===== Dataset extract

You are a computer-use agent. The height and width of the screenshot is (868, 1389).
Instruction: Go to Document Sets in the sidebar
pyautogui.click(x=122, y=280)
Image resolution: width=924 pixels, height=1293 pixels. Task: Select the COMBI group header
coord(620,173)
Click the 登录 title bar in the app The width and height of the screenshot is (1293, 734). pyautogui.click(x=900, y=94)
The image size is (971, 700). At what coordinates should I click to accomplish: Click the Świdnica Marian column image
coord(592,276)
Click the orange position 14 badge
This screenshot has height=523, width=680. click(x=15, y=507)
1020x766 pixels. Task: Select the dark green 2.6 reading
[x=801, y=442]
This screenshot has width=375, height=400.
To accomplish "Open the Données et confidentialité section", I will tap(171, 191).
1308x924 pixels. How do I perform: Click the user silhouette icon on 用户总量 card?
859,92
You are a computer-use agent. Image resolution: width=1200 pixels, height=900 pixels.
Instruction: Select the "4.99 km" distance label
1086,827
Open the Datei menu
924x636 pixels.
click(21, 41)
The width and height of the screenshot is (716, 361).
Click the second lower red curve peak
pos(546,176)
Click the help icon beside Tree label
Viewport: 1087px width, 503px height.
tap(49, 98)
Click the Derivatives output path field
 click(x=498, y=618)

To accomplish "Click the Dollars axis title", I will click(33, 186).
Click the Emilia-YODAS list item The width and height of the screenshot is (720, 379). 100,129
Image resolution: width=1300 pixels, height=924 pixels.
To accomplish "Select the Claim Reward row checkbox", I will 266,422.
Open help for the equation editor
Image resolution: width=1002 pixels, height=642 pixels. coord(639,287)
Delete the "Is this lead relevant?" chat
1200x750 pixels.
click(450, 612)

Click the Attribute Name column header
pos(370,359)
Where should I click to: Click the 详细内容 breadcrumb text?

==========

— Problem —
Whatever appears in the data above must be copied word for word.

— Answer section —
You are a computer-use agent. The height and width of the screenshot is (868, 1389).
Instruction: Go to Document Sets in the sidebar
pyautogui.click(x=122, y=280)
Image resolution: width=924 pixels, height=1293 pixels. Task: Select the COMBI group header
coord(620,173)
Click the 登录 title bar in the app The width and height of the screenshot is (1293, 734). pyautogui.click(x=900, y=94)
The image size is (971, 700). At what coordinates should I click to accomplish: Click the Świdnica Marian column image
coord(592,276)
Click the orange position 14 badge
This screenshot has height=523, width=680. click(x=15, y=507)
1020x766 pixels. Task: Select the dark green 2.6 reading
[x=801, y=442]
This screenshot has width=375, height=400.
To accomplish "Open the Données et confidentialité section", I will tap(171, 191).
1308x924 pixels. How do I perform: Click the user silhouette icon on 用户总量 card?
859,92
You are a computer-use agent. Image resolution: width=1200 pixels, height=900 pixels.
Instruction: Select the "4.99 km" distance label
1086,827
Open the Datei menu
924x636 pixels.
click(21, 41)
The width and height of the screenshot is (716, 361).
Click the second lower red curve peak
pos(546,176)
Click the help icon beside Tree label
Viewport: 1087px width, 503px height.
tap(49, 98)
Click the Derivatives output path field
 click(x=498, y=618)

To accomplish "Click the Dollars axis title", I will click(33, 186).
Click the Emilia-YODAS list item The width and height of the screenshot is (720, 379). 100,129
Image resolution: width=1300 pixels, height=924 pixels.
To accomplish "Select the Claim Reward row checkbox", I will 266,422.
Open help for the equation editor
Image resolution: width=1002 pixels, height=642 pixels. coord(639,287)
Delete the "Is this lead relevant?" chat
1200x750 pixels.
click(450, 612)

Click the Attribute Name column header
pos(370,359)
Where should I click to: Click the 详细内容 breadcrumb text?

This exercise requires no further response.